Besides containing high levels of protein, eggs are one of the rare foods to include vitamin D. What’s more, they contain almost every essential vitamin and mineral the human body needs.
They contain beta-carotene and choline – antioxidants which reduce inflammation and free radical damage. Damage caused by free radicals is one of the major causes of cancer development.
Hobson says you can have eggs in any way you want, and they will still be highly nutritious.
However, hard boiling and poaching eggs contain fewer fat and calories as opposed to fried or scrambled eggs which are usually cooked using butter, oils, and cream.
The food nutritionist Jeraldine Curran suggests enjoying them in a frittata (an Italian dish). That way allows you to cook them completely on a low heat.
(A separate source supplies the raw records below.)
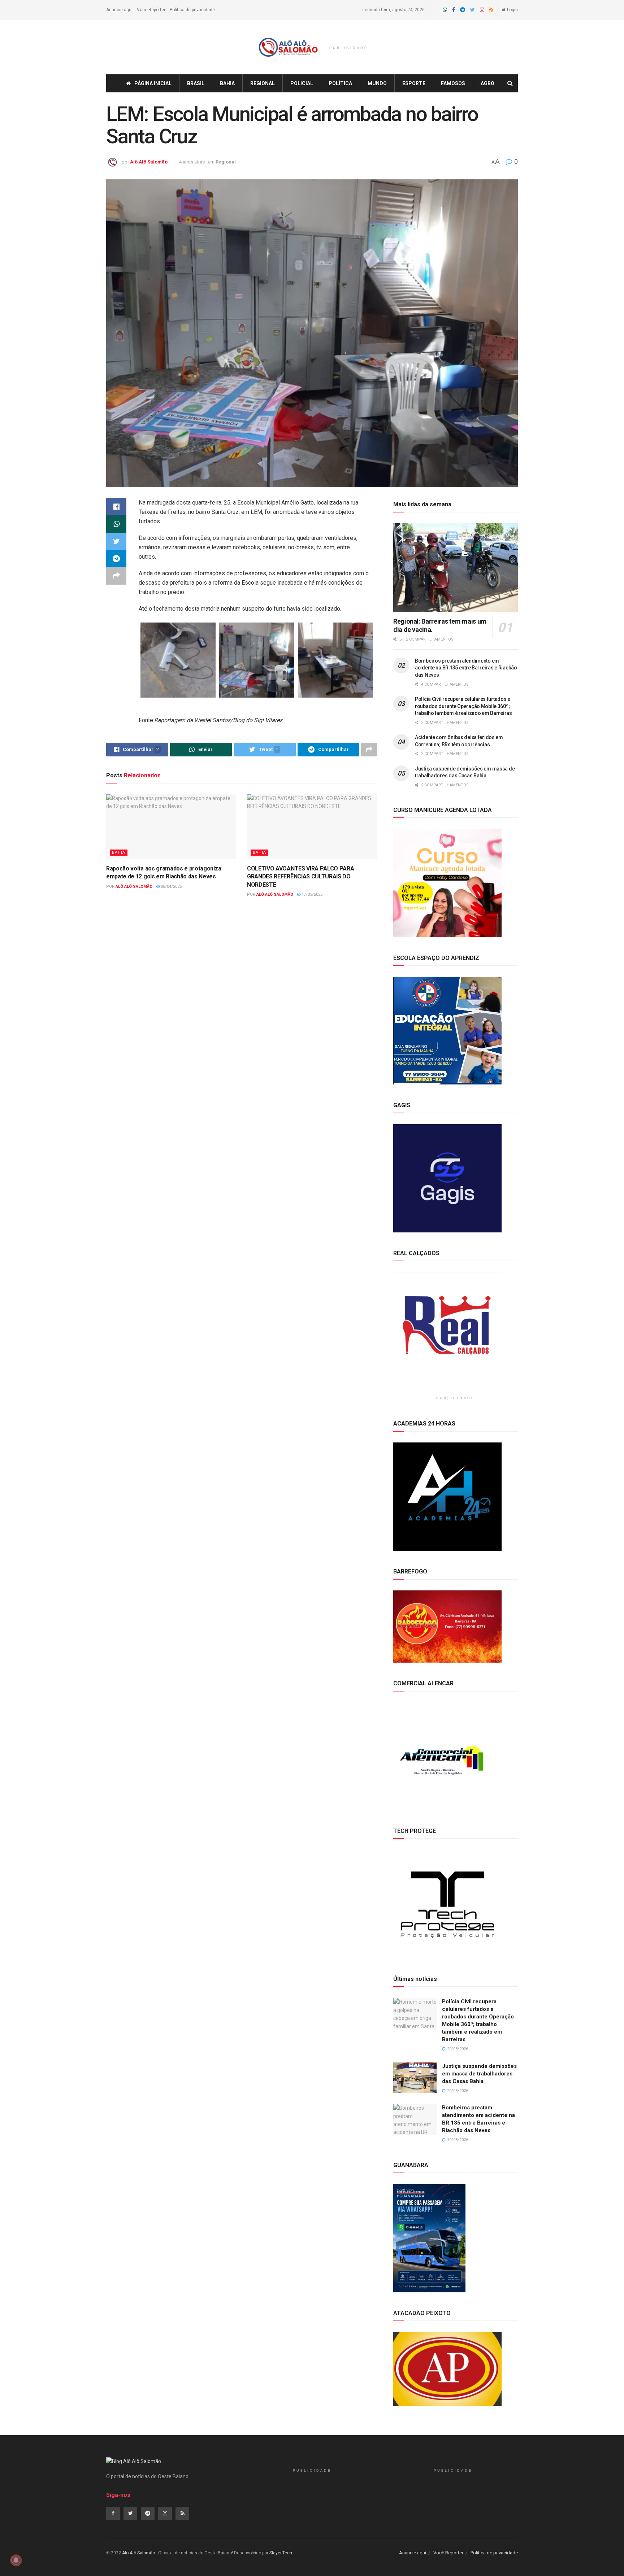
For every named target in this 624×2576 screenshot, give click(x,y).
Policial (301, 83)
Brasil (195, 83)
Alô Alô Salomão (149, 162)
This is important as cooking scrambled eggs at a high temperature might create free radicals and damage the delicate oils. Therefore, it’s best to cook them on a low heat.
The anti-aging and fitness nutritionist Rick Hay recommends cooking eggs thoroughly. You should always cook them that way to cut the risk of salmonella.
In fact, he says poaching or boiling them to more than a soft poach or soft boil is the way to go.
Another nutritionist, Aleksandra Vicentijevic, explains cooking eggs at a shorter time, even at a higher temperature, will ensure they don’t lose all the nutritional benefits.
Even though cooking is important to eliminate any potential bacteria, you should not cook them for too long to keep them as nutrient-dense as possible.
Heat affects the egg’s vitamin D and vitamin A content, as well as other antioxidants level. For example, baking eggs contain 60% less vitamin D than raw.
Last but not least, the oil you use to cook eggs in is also very important for their nutrient content. Aleksandra Vicentijevic says it’s best to use coconut oil or other oils which are stable at high temperature.
According to the nutritionist Jody Middleton, heated vegetable oils are related to inflammation and cardiovascular disease. It turns out hard-boiled and poached eggs are the best options as you don’t need dairy or fat to cook them.